Исходный текст
---*---

Верещагина ждали Скалой и старый Скобелев.
— Вы бы сказали его высочеству, сколько Мишей взято знамен, орудий, а то вы только говорили, что атаковали стройно, с музыкой… — упрекнул художника старик.
— Ну, рассказывал что знал. Об орудиях великий князь узнает и без меня.
Разговор со Скалоном был серьезнее. Тот сообщил художнику, что теперь, когда победа близка, когда турки были на грани разгрома, верхи решили заключить мир.
— Не может быть! — возмутился художник. — Это измена. Стоило ли столько крови проливать! Я сейчас скажу ему это.
— Скажите, — согласился Скалой. — Вы можете…
Верещагин ворвался к главнокомандующему.
— Ваше высочество, я хочу сказать несколько слов!
— Пожалуйста!
— Правда ли, что ваше высочество хотите заключить мир?

---*---

Задания для выполнения
1. Кратко перескажите абзац исходного текста, начинающийся словами «Разговор со Скалоном был серьезнее», сохранив его основные факты.
2. За что, согласно исходному тексту, старый Скобелев упрекнул художника?
3. Согласуются ли с исходным текстом следующие утверждения?
(a) Художник назвал решение заключить мир изменой.
(b) Художник решил не говорить главнокомандующему о своем несогласии.
(c) Турки, по словам собеседника художника, были далеки от разгрома.

Раздел данных
---*---

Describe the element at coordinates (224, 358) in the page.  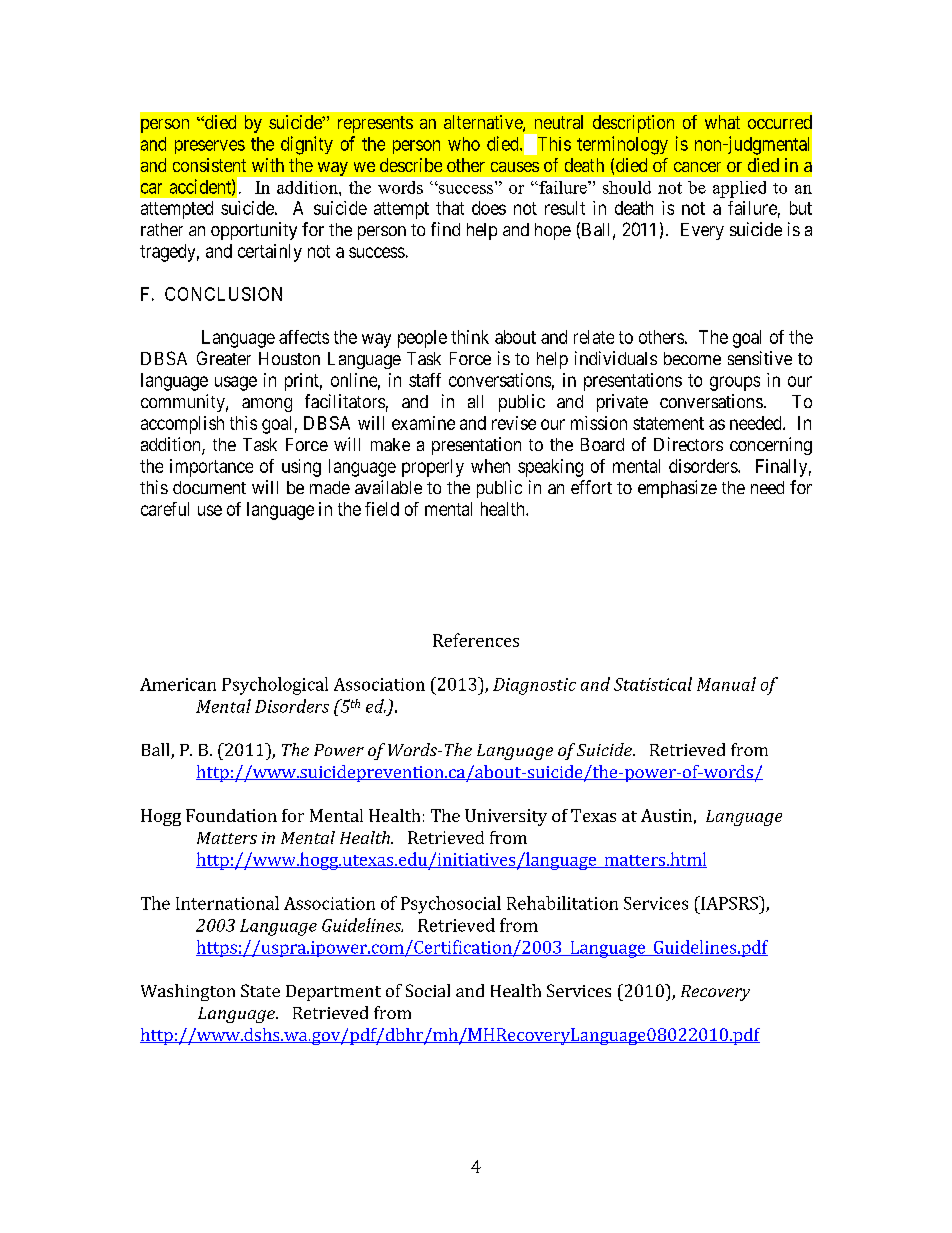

---*---

Ответы к заданиям
1. Скалон сообщил художнику, что турки на грани разгрома и победа близка, однако верхи решили заключить мир.

2. Художник не сказал его высочеству, сколько взято знамен и орудий, а говорил только, что атаковали стройно, с музыкой.

3.
(a) Да: «Это измена».
(b) Нет: «Я сейчас скажу ему это».
(c) Нет: «турки были на грани разгрома».